Cotidiano

Ode ao improvável

A Rua General Espírito Santo Cardoso é um lugar tranquilo, considerando a agitação do bairro onde está. Tem calçada larga com algumas árvores diante das lojas, na fachada do prédio residencial que as abriga – sombra e um ar fresco encanado que vem da Rua Uruguai. Ali, sem a menor pretensão, fica um dos tesouros da baixa gastronomia carioca, da baixa gastronomia do Brasil. É o Bar do Momo. Um boteco, boteco mesmo, sem tirar nem pôr, pequenino, apenas um balcão com a vitrine onde ficam expostos o pernil e os ovos coloridos, e as geladeiras, pouco antes da porta que dá para a cozinha. É ali onde a coisa acontece e saem as delícias que atraem gente da cidade toda, incluindo renomados chefs de cozinha. O código de conduta é o seguinte: enquanto tiver lugar na calçada, basta pedir aos garçons para posicionar uma das mesas de plástico, dessas de cervejaria, empilhadas na porta do bar. E ali você se acomoda para passar horas de puro prazer gastronômico. É sério.

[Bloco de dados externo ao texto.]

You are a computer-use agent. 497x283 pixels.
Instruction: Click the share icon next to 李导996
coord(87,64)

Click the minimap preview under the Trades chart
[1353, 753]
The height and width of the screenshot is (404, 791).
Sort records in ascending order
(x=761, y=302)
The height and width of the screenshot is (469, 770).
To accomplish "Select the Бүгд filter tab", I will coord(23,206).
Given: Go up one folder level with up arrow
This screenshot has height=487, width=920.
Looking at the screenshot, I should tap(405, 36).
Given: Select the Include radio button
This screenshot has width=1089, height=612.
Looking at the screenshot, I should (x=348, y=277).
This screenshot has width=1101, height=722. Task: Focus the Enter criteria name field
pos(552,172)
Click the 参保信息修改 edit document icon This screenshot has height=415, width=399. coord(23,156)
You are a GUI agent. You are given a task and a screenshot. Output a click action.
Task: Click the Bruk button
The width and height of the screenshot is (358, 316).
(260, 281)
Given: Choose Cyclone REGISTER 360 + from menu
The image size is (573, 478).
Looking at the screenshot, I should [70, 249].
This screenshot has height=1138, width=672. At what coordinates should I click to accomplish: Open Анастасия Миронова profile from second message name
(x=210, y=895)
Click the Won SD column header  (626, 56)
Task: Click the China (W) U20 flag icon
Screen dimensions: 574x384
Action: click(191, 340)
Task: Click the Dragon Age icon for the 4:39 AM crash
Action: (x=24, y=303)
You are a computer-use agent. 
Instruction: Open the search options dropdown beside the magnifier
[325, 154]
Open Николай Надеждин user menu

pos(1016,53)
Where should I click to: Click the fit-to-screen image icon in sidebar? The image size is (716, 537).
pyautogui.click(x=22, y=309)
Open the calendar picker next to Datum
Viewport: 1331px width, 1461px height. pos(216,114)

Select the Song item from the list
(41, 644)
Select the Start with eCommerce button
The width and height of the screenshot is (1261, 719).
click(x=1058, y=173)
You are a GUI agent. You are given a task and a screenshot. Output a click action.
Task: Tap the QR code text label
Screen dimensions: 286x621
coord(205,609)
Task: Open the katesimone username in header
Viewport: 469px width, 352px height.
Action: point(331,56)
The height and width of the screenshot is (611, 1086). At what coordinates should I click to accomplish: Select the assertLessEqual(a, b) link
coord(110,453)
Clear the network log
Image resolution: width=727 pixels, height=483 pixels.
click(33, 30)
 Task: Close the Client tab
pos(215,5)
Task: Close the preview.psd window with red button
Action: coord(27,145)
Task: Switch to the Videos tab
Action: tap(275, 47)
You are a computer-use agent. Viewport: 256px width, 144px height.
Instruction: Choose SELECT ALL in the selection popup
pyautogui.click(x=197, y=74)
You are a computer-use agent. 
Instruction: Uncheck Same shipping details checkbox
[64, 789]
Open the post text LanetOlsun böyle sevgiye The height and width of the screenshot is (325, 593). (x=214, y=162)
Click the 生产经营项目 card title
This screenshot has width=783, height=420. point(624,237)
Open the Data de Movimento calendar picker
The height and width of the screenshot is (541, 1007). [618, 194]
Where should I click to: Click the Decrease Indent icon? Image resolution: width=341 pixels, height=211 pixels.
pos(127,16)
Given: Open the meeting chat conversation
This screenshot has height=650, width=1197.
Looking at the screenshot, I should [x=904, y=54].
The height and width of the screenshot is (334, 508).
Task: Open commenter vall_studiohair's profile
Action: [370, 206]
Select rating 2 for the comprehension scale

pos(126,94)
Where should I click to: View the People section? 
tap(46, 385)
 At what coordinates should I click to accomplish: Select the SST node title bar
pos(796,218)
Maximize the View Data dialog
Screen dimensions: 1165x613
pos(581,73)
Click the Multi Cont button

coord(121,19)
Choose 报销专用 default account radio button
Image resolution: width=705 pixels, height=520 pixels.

Quem come o clássico bolinho de arroz, recheado com linguiça e uma secreta mistura de queijos, frito à perfeição, sabe do que estamos falando. A receita é do Antonio Carlos Laffargue, o Toninho, filho do Tonhão, o Antonio Lopes dos Santos, que comprou o boteco em 1987 de um Rei Momo (daí o nome) e foi fazendo fama com uma senhora feijoada servida nas sextas-feiras.

Quando o filho foi para cozinha, o negócio estourou. Toninho parece ter um talento nato para cozinhar e criar receitas que viram clássicos instantâneos, como o Farol de Milha, nascido outro dia para o concurso Comida di Buteco. Numa panelinha rasa de barro vai filé de lagarto recheado com linguiça, coberto com queijo meia cura e ovo caipira estrelado acima de tudo. Em volta, molho, muito molho, para banhar rodelas de pão francês.

É fácil ir ao delírio também com as almôndegas com jiló (o legume vai frito no meio da carne) e o Atolei no Momo. Vale guardar bem o nome, para não esquecer de pedir a costela de boi desfiada e cheia de caldo dela mesma, coberta por creme de aipim. Tudo servido num copinho tipo americano. Há acepipes tradicionais também, como o bolinho de bacalhau, sério concorrente ao melhor da cidade – e olha que a disputa é duríssima. E pastéis, sardinha frita…

Recentemente, o quadro com os pratos escritos com giz, o cardápio da casa, passou a contar com hambúrgueres de respeito. Toninho se orgulha das misturas de carne moída que faz e divulga festivais na página da casa no Facebook. Tem fraldinha com bacon, contra-filé com acém, só contra-filé, só acém com – veja só – queijo gorgonzola. As composições contam ainda com cebolas caramelizadas no Campari, maionese de páprica, picles de maxixe e por aí vai. A invencionices do cozinheiro têm levado os foodies de plantão à loucura e eles se esbaldam com as fotos dos hamburgões (o T-Rex tem 600 gramas de carne), mas o que agrada mesmo são os pratos que a velha guarda admira, mesmo que sejam interpretações, como o bode bourguignon.

A turma continua indo para o Momo em busca da cerveja gelada (agora há carta com rótulos especiais também) e das batidas. Ah, as batidas. A de maracujá é a melhor da cidade. Pronto, está dito. A de coco é igualmente deliciosa, mas disputaria o topo do pódio com outra, a do Bar do Oswaldo, na Barra.

Quem diria. Por décadas, a gastronomia de boteco foi considerada um item menor na cultura culinária nacional. Quase um “prazer culpado”. Todo mundo gostava, mas ninguém levava a sério. Nós levamos.